It’s like a chef making a meal on a plate and he garnishes it, sets it up, and makes it look real good so the people will eat it. He doesn’t just throw it on a plate, “Here’s your food.” They try to make it look really good. So, what you’re doing is you’re giving them the food but you’re dressing it up to make it look good so that it’s palatable and easy for them to take in, and they’re going to desire it. They’re going to want it.
The outline that we’re talking about is a sermon outline. It’s not just a textual exegetical outline, it’s a sermon outline. This is how you’re going to take the text and package it to be able to present it to the people. H.B. Charles, and I’m going to show you a video by him today, too, and we’re going to make comments on that, says, “Every sermon should have a destination. It also needs a clear path to get there. A sermon outline charts the path for the sermon to reach its intended destination.” That’s really good. So, your sermon has a destination, and you need a path to get there, so you want to…you know with the GPS that we have today. You hit the GPS and it tells you how to get to where you’re going. That’s all fine and dandy, but I’m kind of like an old school guy, I like to see a map.
Several months ago, when we were going up to central California to visit my son and daughter-in-law and the grandkids, I didn’t want to just have the GPS telling me, “Turn left, turn right,” I wanted to see the big picture. I wanted to see the freeways, and what freeway options I had and how it played into the surrounding area. That’s what a sermon outline does, it kind of lays out your whole path—where you’re going, how you’re going to get there, and how you’re going to arrive—so you want to see it all kind of come together.
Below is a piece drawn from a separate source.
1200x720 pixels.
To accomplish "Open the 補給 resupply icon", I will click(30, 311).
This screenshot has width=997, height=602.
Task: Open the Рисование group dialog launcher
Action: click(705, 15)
Someone said, “Some sermons are like the dawn of creation as recorded in Genesis 1, ‘They were without form and void,’” that is so true. Vance Havner who Billy Graham said was the most quotable preacher in America, and you can get a heap of Vance Havner books, by the way, you ought to grab some of those, and they’re full of great quotes. There’s a Vance Havner quote book that’s excellent. Vance Havner said, “Pity the preacher who uses a text only as a launching platform from which to blast off into space departing therefrom and never returning thereunto. There is a power in the direct preaching of the Bible that attends no other pulpit exercise.” I love that. Pity the preacher that uses a text only as a launching pad and takes off in his sermon.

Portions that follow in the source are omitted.